Can you reproduce the entries word for word, beginning at the very first one and stopping after the line that contains "point(340,11)"?

Records from a dataset:
--- Begin ---
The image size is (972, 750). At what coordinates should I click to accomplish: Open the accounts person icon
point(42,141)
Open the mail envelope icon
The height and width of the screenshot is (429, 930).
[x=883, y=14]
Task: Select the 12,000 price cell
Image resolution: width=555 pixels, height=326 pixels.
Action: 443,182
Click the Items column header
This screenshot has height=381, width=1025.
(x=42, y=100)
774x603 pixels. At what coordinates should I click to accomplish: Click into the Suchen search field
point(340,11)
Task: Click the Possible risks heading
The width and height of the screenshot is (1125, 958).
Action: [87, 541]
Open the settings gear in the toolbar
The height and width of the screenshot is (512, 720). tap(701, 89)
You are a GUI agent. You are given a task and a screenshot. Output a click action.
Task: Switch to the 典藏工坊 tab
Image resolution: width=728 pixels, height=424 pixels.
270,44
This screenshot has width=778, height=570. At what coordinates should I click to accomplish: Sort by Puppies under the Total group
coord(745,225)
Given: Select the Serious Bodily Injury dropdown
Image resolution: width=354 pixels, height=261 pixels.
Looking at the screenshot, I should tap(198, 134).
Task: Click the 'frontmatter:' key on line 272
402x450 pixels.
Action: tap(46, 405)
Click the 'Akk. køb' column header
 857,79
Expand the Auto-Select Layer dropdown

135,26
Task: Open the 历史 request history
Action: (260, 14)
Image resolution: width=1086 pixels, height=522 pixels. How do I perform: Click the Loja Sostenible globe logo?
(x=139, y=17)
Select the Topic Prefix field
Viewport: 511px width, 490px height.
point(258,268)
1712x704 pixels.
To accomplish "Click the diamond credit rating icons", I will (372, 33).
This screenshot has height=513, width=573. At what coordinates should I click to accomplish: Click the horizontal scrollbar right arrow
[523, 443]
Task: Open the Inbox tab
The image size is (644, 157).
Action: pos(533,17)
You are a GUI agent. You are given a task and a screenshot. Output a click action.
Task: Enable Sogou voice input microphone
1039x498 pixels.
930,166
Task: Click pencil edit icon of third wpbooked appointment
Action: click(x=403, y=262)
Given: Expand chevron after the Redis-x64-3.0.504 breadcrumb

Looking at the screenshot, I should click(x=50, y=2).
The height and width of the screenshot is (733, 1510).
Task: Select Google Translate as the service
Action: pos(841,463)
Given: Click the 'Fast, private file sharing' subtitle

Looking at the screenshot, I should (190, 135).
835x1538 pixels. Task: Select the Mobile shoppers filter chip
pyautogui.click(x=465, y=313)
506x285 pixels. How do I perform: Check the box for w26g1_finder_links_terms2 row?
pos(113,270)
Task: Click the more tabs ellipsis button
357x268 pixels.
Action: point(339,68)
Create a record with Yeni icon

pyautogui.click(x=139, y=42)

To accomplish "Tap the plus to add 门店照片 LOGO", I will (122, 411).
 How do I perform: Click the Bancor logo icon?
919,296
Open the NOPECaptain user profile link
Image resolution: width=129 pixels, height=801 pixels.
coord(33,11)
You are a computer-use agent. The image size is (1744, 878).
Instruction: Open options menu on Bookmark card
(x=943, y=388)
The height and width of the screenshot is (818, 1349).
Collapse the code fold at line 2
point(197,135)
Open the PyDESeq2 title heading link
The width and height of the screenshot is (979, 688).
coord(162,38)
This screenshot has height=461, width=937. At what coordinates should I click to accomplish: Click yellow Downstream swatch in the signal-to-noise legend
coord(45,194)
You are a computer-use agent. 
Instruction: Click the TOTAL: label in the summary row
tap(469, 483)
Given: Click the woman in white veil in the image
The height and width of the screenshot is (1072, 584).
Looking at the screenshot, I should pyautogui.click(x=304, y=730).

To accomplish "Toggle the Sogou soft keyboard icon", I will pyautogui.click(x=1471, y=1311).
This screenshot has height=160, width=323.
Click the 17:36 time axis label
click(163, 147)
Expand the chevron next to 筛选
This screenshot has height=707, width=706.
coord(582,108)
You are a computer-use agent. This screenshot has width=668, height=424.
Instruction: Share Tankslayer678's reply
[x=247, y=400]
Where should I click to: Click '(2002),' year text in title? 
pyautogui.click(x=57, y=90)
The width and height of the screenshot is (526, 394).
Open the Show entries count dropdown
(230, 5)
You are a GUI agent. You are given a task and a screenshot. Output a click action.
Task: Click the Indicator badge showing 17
--- End ---
> [FINAL RESULT]:
The image size is (972, 750). At what coordinates should I click to accomplish: Open the accounts person icon
point(42,141)
Open the mail envelope icon
The height and width of the screenshot is (429, 930).
[x=883, y=14]
Task: Select the 12,000 price cell
Image resolution: width=555 pixels, height=326 pixels.
Action: 443,182
Click the Items column header
This screenshot has height=381, width=1025.
(x=42, y=100)
774x603 pixels. At what coordinates should I click to accomplish: Click into the Suchen search field
point(340,11)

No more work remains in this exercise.